Several other recent reports described COVID-19 patients experienced anosmia and ageusia, which might be due to an invasion of this virus into the brain causing olfactory and gustatory dysfunction (63-65). In one study of 417 mild to moderate COVID-19 patients with general symptoms like cough, myalgia and loss of appetite, about 85.6% and 88% of patients suffered from olfactory and gustatory dysfunctions, respectively (63). In another study of 72 COVID-19 patients in Italy, 60 cases had a variable degree of hyposmia with 2 cases of anosmia and 33 cases of hypogeusia and 1 case of ageusia (66) suggesting anosmia and ageusia as initial or unique symptoms after SARS-COV-2 virus infection (64,65). Since neither the olfactory neurons nor the other brain cells express the surface receptor ACE-2 for viral entry, further research is urgently needed to solve this issue of how the olfactory or gustatory related neurons are affected due to SARS-COV-2 virus infection.

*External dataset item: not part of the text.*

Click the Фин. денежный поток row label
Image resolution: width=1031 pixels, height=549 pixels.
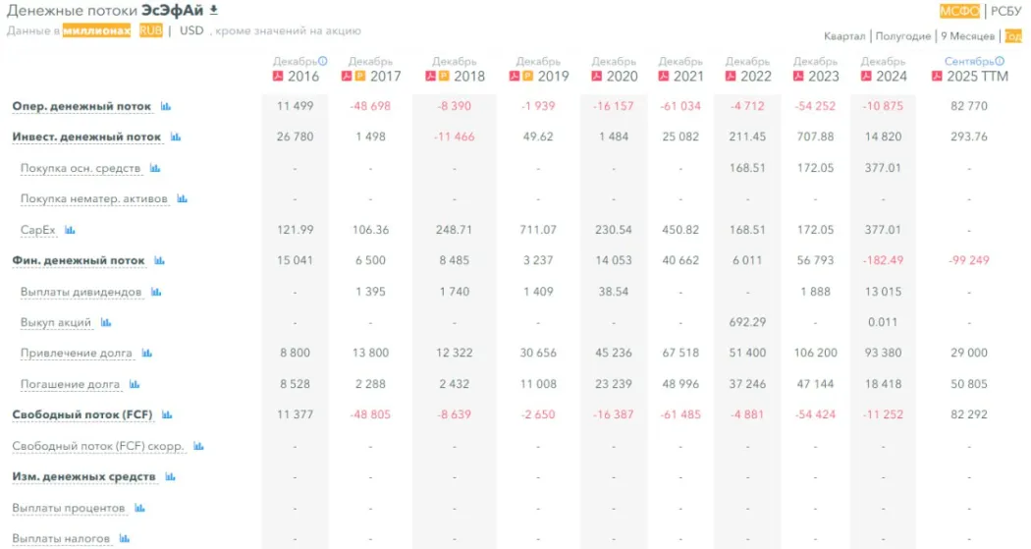[79, 260]
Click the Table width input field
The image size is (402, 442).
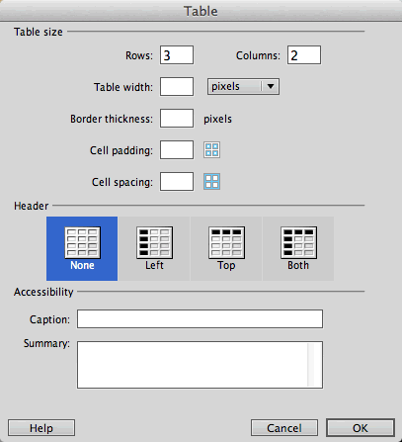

There is an alternative way of SARS-CoV-2 invasion into the brain of COVID-19 patients described by Kabbani and Olds (67). According to them, if brain is susceptible to SARS-CoV-2 infection then persons will be at high risk if they have a habit of smoking. Functional interactions between nicotine exposure and ACE2 expression in lungs and other organ systems such as heart and kidneys, as well as nicotine and other components of the renin-angiotensin system (RAS) suggest that smoking can promote COVID-19 cellular entry through nicotinic acetylcholine receptor (nAChR) signaling. Kabbani and Olds suggest that regions, which are known to express various types of nAChRs, are putative sites for primary infection with COVID-19 in the human brain. Interactions between nAChRs and ACE2 have been studied in several of these regions including the ventrolateral medulla and smoking may lead to enhanced viral infection through the ability of nicotine to upregulate nAChRs in regions such as the lungs. In this case, upregulation of nAChRs in either/ both neurons and astrocytes could promote greater viral entry and replication through augmented ACE2 expression in the cell (67). Supporting the notion that smokers are at high risk for SARS-CoV infection, there is another report which demonstrated that ACE- 2 expression are increased in the small airway epithelia of smokers (68). Dealing with all of these, SARS-CoV might infect brain tissue and smokers are at high risk.

Conclusion

In conclusion, we may say COVID-19 patients might die due to lack of oxygen as lungs are suffering from ARDS. But as the infection progresses within the body, various other organs are being affected. But it is not yet known, whether other organs are affected due to the direct attack of this virus or as a consequence of lack of oxygen since lungs are not working properly or any other unknown underlying reasons. More extensive research is required to further rule out these possibilities.

Acknowledgements

We thank department of Biochemistry and Molecular Biology, Jahangirnagar University, for their effort to complete this study.

Funding

None.

Conflict of Interest

The authors have no conflicts of interest to disclose.